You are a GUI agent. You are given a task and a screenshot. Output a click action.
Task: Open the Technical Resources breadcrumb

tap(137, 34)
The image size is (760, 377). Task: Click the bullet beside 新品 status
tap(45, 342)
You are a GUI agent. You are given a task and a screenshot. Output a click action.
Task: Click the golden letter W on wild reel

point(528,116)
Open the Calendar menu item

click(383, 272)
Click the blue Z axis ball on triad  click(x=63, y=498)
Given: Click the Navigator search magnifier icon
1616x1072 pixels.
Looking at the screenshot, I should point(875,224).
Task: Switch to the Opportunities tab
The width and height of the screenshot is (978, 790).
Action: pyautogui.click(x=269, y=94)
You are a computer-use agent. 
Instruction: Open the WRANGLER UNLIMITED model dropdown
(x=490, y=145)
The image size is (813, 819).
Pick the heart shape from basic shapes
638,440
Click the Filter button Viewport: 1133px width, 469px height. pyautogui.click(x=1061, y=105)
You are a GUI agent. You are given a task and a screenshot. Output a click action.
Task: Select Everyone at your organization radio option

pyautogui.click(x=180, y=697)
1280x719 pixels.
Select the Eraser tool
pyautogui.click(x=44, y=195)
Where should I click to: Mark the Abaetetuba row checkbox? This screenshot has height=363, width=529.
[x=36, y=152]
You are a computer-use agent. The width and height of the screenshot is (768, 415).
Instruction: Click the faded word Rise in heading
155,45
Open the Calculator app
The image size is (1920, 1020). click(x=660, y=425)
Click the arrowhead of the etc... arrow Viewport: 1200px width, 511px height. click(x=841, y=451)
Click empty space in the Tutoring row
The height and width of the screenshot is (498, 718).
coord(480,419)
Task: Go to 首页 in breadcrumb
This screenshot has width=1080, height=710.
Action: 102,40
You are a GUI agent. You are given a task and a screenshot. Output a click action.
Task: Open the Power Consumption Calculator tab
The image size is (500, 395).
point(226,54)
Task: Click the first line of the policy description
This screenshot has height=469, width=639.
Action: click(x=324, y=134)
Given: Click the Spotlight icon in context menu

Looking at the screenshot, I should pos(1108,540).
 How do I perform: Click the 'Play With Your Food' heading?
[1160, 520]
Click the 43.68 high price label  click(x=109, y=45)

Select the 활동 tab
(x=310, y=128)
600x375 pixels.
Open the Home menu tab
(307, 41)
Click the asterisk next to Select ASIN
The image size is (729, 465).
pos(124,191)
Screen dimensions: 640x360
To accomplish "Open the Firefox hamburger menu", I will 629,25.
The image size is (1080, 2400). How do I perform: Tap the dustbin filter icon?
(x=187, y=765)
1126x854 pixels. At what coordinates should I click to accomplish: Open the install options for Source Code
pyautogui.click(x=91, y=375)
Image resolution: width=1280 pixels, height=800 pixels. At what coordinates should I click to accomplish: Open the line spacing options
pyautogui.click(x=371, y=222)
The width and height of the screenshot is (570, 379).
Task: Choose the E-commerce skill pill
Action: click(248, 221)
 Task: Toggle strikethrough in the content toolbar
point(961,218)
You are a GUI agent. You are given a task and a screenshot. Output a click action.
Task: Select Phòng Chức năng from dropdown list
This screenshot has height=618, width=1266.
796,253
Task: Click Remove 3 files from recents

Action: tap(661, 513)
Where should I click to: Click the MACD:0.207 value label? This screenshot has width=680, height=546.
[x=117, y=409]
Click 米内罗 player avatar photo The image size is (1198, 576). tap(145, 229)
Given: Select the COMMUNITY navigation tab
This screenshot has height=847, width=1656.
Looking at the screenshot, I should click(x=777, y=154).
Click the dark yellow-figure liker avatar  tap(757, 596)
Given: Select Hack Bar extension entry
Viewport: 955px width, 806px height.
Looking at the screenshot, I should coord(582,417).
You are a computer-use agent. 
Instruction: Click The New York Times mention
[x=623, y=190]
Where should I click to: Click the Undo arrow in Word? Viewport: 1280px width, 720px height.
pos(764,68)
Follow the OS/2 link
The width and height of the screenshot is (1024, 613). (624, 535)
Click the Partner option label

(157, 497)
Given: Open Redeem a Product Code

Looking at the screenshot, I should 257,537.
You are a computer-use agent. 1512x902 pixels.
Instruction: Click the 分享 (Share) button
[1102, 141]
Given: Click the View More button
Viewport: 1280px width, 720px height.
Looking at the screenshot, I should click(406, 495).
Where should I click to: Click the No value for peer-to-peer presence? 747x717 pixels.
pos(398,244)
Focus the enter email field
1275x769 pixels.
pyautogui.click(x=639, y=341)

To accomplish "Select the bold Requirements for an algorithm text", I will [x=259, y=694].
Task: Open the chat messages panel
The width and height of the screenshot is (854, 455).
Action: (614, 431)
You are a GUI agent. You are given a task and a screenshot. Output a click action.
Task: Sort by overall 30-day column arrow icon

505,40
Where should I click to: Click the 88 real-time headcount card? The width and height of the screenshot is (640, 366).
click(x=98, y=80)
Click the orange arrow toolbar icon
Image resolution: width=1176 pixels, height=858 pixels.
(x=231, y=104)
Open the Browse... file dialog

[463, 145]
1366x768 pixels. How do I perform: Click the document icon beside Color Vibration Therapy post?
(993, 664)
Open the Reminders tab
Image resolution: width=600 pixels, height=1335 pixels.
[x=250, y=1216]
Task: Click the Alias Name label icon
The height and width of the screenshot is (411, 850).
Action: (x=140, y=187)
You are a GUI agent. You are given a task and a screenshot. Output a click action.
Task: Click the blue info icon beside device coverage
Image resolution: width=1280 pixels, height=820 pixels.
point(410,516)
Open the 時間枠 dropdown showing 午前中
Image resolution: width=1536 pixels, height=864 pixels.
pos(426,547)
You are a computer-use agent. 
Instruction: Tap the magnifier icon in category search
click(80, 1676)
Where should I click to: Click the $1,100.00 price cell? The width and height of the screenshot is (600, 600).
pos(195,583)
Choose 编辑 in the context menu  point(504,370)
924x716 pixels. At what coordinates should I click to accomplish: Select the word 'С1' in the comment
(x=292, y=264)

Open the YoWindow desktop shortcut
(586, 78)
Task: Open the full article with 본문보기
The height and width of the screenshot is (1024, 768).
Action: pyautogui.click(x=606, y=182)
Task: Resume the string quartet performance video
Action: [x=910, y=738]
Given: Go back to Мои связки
------------------------------------------------------------------------
● Problem to solve
This exercise calls for every record to be restated word for word.

● Reply to the task
You are a GUI agent. You are given a task and a screenshot. Output a click action.
Task: Open the Technical Resources breadcrumb

tap(137, 34)
The image size is (760, 377). Task: Click the bullet beside 新品 status
tap(45, 342)
You are a GUI agent. You are given a task and a screenshot. Output a click action.
Task: Click the golden letter W on wild reel

point(528,116)
Open the Calendar menu item

click(383, 272)
Click the blue Z axis ball on triad  click(x=63, y=498)
Given: Click the Navigator search magnifier icon
1616x1072 pixels.
Looking at the screenshot, I should point(875,224).
Task: Switch to the Opportunities tab
The width and height of the screenshot is (978, 790).
Action: pyautogui.click(x=269, y=94)
You are a computer-use agent. 
Instruction: Open the WRANGLER UNLIMITED model dropdown
(x=490, y=145)
The image size is (813, 819).
Pick the heart shape from basic shapes
638,440
Click the Filter button Viewport: 1133px width, 469px height. pyautogui.click(x=1061, y=105)
You are a GUI agent. You are given a task and a screenshot. Output a click action.
Task: Select Everyone at your organization radio option

pyautogui.click(x=180, y=697)
1280x719 pixels.
Select the Eraser tool
pyautogui.click(x=44, y=195)
Where should I click to: Mark the Abaetetuba row checkbox? This screenshot has height=363, width=529.
[x=36, y=152]
You are a computer-use agent. The width and height of the screenshot is (768, 415).
Instruction: Click the faded word Rise in heading
155,45
Open the Calculator app
The image size is (1920, 1020). click(x=660, y=425)
Click the arrowhead of the etc... arrow Viewport: 1200px width, 511px height. click(x=841, y=451)
Click empty space in the Tutoring row
The height and width of the screenshot is (498, 718).
coord(480,419)
Task: Go to 首页 in breadcrumb
This screenshot has width=1080, height=710.
Action: 102,40
You are a GUI agent. You are given a task and a screenshot. Output a click action.
Task: Open the Power Consumption Calculator tab
The image size is (500, 395).
point(226,54)
Task: Click the first line of the policy description
This screenshot has height=469, width=639.
Action: click(x=324, y=134)
Given: Click the Spotlight icon in context menu

Looking at the screenshot, I should pos(1108,540).
 How do I perform: Click the 'Play With Your Food' heading?
[1160, 520]
Click the 43.68 high price label  click(x=109, y=45)

Select the 활동 tab
(x=310, y=128)
600x375 pixels.
Open the Home menu tab
(307, 41)
Click the asterisk next to Select ASIN
The image size is (729, 465).
pos(124,191)
Screen dimensions: 640x360
To accomplish "Open the Firefox hamburger menu", I will 629,25.
The image size is (1080, 2400). How do I perform: Tap the dustbin filter icon?
(x=187, y=765)
1126x854 pixels. At what coordinates should I click to accomplish: Open the install options for Source Code
pyautogui.click(x=91, y=375)
Image resolution: width=1280 pixels, height=800 pixels. At what coordinates should I click to accomplish: Open the line spacing options
pyautogui.click(x=371, y=222)
The width and height of the screenshot is (570, 379).
Task: Choose the E-commerce skill pill
Action: click(248, 221)
 Task: Toggle strikethrough in the content toolbar
point(961,218)
You are a GUI agent. You are given a task and a screenshot. Output a click action.
Task: Select Phòng Chức năng from dropdown list
This screenshot has height=618, width=1266.
796,253
Task: Click Remove 3 files from recents

Action: tap(661, 513)
Where should I click to: Click the MACD:0.207 value label? This screenshot has width=680, height=546.
[x=117, y=409]
Click 米内罗 player avatar photo The image size is (1198, 576). tap(145, 229)
Given: Select the COMMUNITY navigation tab
This screenshot has height=847, width=1656.
Looking at the screenshot, I should click(x=777, y=154).
Click the dark yellow-figure liker avatar  tap(757, 596)
Given: Select Hack Bar extension entry
Viewport: 955px width, 806px height.
Looking at the screenshot, I should coord(582,417).
You are a computer-use agent. 
Instruction: Click The New York Times mention
[x=623, y=190]
Where should I click to: Click the Undo arrow in Word? Viewport: 1280px width, 720px height.
pos(764,68)
Follow the OS/2 link
The width and height of the screenshot is (1024, 613). (624, 535)
Click the Partner option label

(157, 497)
Given: Open Redeem a Product Code

Looking at the screenshot, I should 257,537.
You are a computer-use agent. 1512x902 pixels.
Instruction: Click the 分享 (Share) button
[1102, 141]
Given: Click the View More button
Viewport: 1280px width, 720px height.
Looking at the screenshot, I should click(406, 495).
Where should I click to: Click the No value for peer-to-peer presence? 747x717 pixels.
pos(398,244)
Focus the enter email field
1275x769 pixels.
pyautogui.click(x=639, y=341)

To accomplish "Select the bold Requirements for an algorithm text", I will [x=259, y=694].
Task: Open the chat messages panel
The width and height of the screenshot is (854, 455).
Action: (614, 431)
You are a GUI agent. You are given a task and a screenshot. Output a click action.
Task: Sort by overall 30-day column arrow icon

505,40
Where should I click to: Click the 88 real-time headcount card? The width and height of the screenshot is (640, 366).
click(x=98, y=80)
Click the orange arrow toolbar icon
Image resolution: width=1176 pixels, height=858 pixels.
(x=231, y=104)
Open the Browse... file dialog

[463, 145]
1366x768 pixels. How do I perform: Click the document icon beside Color Vibration Therapy post?
(993, 664)
Open the Reminders tab
Image resolution: width=600 pixels, height=1335 pixels.
[x=250, y=1216]
Task: Click the Alias Name label icon
The height and width of the screenshot is (411, 850).
Action: (x=140, y=187)
You are a GUI agent. You are given a task and a screenshot. Output a click action.
Task: Click the blue info icon beside device coverage
Image resolution: width=1280 pixels, height=820 pixels.
point(410,516)
Open the 時間枠 dropdown showing 午前中
Image resolution: width=1536 pixels, height=864 pixels.
pos(426,547)
You are a computer-use agent. 
Instruction: Tap the magnifier icon in category search
click(80, 1676)
Where should I click to: Click the $1,100.00 price cell? The width and height of the screenshot is (600, 600).
pos(195,583)
Choose 编辑 in the context menu  point(504,370)
924x716 pixels. At what coordinates should I click to accomplish: Select the word 'С1' in the comment
(x=292, y=264)

Open the YoWindow desktop shortcut
(586, 78)
Task: Open the full article with 본문보기
The height and width of the screenshot is (1024, 768).
Action: pyautogui.click(x=606, y=182)
Task: Resume the string quartet performance video
Action: [x=910, y=738]
Given: Go back to Мои связки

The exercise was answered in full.